What the task requires -> Scan the listing that follows and report how many lines contain "Filter". Write the number alone.

Data for analysis ->
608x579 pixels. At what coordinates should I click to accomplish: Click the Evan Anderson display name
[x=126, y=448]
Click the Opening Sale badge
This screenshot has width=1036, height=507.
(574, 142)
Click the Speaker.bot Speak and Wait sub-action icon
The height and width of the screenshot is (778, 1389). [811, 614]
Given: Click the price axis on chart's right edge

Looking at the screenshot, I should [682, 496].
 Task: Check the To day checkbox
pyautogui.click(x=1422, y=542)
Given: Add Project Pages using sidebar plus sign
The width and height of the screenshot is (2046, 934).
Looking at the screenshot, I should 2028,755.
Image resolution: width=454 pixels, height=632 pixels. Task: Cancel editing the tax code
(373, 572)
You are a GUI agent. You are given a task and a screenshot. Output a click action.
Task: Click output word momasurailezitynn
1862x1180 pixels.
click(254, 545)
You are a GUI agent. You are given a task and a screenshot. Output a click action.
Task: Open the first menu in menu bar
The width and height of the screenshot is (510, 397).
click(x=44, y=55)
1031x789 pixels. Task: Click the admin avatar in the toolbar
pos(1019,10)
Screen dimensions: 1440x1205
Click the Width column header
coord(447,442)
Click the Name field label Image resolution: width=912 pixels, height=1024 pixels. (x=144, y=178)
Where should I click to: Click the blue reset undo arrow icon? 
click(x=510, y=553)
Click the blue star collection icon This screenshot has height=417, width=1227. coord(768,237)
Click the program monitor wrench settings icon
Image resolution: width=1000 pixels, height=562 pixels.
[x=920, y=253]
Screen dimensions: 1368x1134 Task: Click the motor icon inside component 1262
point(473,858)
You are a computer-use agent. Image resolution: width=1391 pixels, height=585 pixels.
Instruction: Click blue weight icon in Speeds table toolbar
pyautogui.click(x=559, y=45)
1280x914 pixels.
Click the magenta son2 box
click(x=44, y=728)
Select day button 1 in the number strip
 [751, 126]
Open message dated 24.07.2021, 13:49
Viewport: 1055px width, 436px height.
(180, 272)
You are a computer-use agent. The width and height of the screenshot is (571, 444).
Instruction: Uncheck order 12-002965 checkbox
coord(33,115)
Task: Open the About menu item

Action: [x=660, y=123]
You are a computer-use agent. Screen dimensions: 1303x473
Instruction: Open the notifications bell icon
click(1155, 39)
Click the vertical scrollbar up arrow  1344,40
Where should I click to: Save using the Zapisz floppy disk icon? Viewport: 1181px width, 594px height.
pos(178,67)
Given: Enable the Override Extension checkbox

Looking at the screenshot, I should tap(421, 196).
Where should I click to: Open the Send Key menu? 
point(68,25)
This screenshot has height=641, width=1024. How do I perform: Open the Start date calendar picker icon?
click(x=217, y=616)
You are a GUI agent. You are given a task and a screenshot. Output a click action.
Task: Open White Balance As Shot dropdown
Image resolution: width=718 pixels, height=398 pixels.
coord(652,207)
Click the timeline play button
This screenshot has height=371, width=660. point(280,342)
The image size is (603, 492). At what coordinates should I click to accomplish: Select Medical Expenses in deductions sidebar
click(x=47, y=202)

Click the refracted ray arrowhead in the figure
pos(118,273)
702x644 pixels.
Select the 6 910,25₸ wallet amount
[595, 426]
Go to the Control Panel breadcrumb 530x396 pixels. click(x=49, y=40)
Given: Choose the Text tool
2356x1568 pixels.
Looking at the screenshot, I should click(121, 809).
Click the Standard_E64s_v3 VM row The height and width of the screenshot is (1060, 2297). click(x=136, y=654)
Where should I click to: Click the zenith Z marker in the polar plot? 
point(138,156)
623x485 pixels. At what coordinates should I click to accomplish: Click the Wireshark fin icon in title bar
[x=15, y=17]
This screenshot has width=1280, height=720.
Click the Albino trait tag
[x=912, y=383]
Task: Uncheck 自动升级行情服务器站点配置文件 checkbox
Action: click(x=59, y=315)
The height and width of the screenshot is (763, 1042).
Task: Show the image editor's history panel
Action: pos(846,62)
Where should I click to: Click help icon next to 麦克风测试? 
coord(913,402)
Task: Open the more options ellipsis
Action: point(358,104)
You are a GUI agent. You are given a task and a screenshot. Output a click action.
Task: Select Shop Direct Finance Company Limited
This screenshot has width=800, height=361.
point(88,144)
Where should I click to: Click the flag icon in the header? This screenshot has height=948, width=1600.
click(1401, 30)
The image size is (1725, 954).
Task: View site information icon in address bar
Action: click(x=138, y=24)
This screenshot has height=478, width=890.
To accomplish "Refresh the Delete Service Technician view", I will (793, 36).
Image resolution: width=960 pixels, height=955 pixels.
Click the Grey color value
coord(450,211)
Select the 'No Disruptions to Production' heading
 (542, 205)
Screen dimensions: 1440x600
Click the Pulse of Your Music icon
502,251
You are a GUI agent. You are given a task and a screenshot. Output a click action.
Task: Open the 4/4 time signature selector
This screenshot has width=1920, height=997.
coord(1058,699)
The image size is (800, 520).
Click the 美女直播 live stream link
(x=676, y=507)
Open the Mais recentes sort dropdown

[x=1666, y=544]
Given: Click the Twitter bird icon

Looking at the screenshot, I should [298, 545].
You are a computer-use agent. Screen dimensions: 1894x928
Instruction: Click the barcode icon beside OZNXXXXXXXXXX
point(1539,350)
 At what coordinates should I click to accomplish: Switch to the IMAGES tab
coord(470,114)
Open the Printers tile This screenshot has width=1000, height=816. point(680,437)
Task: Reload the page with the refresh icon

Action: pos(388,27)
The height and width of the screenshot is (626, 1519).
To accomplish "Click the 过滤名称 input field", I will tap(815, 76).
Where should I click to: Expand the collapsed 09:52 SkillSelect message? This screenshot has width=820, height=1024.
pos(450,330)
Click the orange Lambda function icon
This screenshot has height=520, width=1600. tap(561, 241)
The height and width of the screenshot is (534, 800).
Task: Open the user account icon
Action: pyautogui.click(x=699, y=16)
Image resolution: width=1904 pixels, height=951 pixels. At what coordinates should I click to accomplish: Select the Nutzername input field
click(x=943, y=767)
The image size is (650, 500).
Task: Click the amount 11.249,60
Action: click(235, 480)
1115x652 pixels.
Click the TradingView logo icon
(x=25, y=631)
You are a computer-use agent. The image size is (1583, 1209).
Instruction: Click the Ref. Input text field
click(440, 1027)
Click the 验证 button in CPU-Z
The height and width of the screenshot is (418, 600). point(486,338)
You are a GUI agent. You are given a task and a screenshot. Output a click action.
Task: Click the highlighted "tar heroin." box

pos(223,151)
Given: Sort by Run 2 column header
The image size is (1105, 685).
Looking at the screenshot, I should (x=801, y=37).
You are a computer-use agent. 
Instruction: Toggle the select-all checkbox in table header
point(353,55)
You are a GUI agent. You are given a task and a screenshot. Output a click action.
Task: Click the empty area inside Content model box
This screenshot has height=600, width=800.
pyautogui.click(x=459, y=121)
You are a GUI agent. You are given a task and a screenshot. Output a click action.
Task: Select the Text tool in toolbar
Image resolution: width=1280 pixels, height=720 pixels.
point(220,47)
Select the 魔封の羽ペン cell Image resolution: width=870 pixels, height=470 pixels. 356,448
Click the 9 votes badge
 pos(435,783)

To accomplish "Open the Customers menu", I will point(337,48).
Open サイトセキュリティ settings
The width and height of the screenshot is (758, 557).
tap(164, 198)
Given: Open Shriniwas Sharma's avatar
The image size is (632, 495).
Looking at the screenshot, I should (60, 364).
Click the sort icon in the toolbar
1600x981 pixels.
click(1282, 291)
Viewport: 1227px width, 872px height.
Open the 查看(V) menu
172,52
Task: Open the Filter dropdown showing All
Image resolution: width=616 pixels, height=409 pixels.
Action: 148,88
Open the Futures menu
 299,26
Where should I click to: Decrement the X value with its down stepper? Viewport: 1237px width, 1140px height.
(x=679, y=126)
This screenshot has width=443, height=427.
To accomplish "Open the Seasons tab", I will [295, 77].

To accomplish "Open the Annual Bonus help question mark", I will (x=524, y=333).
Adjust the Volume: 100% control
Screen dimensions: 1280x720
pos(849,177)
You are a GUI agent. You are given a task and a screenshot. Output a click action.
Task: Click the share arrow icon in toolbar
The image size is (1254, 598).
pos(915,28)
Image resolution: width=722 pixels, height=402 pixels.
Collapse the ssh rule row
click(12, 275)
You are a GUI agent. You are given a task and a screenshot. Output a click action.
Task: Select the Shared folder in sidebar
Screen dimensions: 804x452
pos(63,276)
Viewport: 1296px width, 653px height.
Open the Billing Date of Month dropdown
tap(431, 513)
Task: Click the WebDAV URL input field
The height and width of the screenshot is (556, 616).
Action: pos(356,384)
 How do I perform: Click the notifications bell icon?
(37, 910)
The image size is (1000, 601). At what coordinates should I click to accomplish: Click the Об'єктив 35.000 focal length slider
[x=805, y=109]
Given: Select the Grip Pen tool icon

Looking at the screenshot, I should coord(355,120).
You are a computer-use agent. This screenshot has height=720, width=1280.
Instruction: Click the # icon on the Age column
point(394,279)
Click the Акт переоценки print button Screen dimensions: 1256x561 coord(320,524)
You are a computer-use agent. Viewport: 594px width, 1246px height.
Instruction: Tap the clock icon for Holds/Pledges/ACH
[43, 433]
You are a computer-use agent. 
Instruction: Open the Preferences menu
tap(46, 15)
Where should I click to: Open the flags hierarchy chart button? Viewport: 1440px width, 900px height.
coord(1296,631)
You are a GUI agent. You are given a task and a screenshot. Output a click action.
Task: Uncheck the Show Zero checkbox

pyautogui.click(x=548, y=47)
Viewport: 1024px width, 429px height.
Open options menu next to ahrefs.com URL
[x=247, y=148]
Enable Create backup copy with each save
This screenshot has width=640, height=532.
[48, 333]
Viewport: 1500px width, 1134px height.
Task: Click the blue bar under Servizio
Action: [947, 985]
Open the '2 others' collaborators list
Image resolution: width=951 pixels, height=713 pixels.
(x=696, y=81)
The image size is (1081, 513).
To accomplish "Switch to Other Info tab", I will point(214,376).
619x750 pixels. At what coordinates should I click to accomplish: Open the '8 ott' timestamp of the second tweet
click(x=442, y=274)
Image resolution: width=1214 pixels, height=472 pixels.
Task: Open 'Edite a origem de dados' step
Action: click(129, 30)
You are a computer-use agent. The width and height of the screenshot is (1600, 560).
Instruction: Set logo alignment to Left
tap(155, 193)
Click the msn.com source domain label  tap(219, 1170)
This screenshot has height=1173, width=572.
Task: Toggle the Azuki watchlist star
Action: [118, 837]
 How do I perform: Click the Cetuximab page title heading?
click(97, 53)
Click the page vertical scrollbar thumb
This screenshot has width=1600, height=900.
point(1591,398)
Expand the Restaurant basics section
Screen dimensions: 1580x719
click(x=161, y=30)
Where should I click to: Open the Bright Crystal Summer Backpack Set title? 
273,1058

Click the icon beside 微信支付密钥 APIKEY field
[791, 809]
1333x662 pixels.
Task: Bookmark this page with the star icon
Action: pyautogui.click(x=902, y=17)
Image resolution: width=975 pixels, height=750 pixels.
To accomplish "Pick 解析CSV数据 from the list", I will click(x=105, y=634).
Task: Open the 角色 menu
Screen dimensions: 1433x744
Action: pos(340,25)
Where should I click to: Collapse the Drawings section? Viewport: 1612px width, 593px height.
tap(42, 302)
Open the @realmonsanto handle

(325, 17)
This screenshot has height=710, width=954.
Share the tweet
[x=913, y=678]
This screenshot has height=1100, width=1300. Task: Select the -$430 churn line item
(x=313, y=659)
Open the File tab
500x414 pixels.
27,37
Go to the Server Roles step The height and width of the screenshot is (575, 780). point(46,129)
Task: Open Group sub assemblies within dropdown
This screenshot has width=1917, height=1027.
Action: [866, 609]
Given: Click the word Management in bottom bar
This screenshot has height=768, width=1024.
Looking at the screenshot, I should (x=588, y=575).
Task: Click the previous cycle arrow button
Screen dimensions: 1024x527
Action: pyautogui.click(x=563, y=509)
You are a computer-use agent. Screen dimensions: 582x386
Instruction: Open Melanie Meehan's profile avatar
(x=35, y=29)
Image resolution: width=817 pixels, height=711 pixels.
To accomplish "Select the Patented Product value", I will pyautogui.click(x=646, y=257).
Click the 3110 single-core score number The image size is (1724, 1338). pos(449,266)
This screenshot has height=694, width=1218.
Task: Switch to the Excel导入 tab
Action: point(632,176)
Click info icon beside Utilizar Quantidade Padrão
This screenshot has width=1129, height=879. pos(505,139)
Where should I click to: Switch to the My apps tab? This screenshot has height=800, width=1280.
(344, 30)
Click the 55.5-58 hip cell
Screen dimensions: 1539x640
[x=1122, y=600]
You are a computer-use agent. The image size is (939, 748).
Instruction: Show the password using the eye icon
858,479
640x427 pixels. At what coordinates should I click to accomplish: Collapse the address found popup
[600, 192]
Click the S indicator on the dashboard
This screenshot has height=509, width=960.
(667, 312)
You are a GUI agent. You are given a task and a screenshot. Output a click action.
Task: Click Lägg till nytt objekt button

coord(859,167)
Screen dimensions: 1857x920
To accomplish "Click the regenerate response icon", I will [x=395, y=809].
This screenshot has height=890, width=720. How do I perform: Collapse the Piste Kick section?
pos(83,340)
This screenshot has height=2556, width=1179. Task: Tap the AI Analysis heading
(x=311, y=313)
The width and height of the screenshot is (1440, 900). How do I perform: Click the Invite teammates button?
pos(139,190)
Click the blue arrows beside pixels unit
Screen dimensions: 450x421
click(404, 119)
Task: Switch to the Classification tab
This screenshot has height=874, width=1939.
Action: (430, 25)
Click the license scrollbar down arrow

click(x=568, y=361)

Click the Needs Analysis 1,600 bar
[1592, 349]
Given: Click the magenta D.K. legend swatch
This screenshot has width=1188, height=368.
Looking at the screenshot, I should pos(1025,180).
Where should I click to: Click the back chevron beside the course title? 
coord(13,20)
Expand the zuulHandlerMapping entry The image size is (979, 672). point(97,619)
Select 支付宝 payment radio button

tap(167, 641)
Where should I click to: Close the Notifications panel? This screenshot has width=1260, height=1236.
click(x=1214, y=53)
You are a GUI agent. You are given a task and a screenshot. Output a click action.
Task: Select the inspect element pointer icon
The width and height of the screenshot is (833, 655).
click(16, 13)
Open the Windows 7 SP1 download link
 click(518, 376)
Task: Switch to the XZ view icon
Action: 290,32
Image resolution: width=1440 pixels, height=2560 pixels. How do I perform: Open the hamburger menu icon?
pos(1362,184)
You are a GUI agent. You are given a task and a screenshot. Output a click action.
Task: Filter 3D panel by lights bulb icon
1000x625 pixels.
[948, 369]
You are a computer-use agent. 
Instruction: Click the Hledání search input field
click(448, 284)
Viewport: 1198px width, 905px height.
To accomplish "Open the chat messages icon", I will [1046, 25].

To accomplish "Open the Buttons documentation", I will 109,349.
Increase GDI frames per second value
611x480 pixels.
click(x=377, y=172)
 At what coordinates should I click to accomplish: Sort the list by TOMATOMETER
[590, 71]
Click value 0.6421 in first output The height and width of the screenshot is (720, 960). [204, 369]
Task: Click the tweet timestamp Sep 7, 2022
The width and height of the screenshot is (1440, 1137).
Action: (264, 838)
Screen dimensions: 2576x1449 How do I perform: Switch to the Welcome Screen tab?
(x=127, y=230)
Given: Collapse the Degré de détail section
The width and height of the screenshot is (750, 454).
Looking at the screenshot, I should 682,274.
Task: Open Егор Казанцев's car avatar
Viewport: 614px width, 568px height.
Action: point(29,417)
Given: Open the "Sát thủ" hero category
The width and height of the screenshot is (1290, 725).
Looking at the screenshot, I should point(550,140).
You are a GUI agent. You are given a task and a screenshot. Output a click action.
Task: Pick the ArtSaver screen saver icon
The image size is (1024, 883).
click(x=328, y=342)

Your response -> 2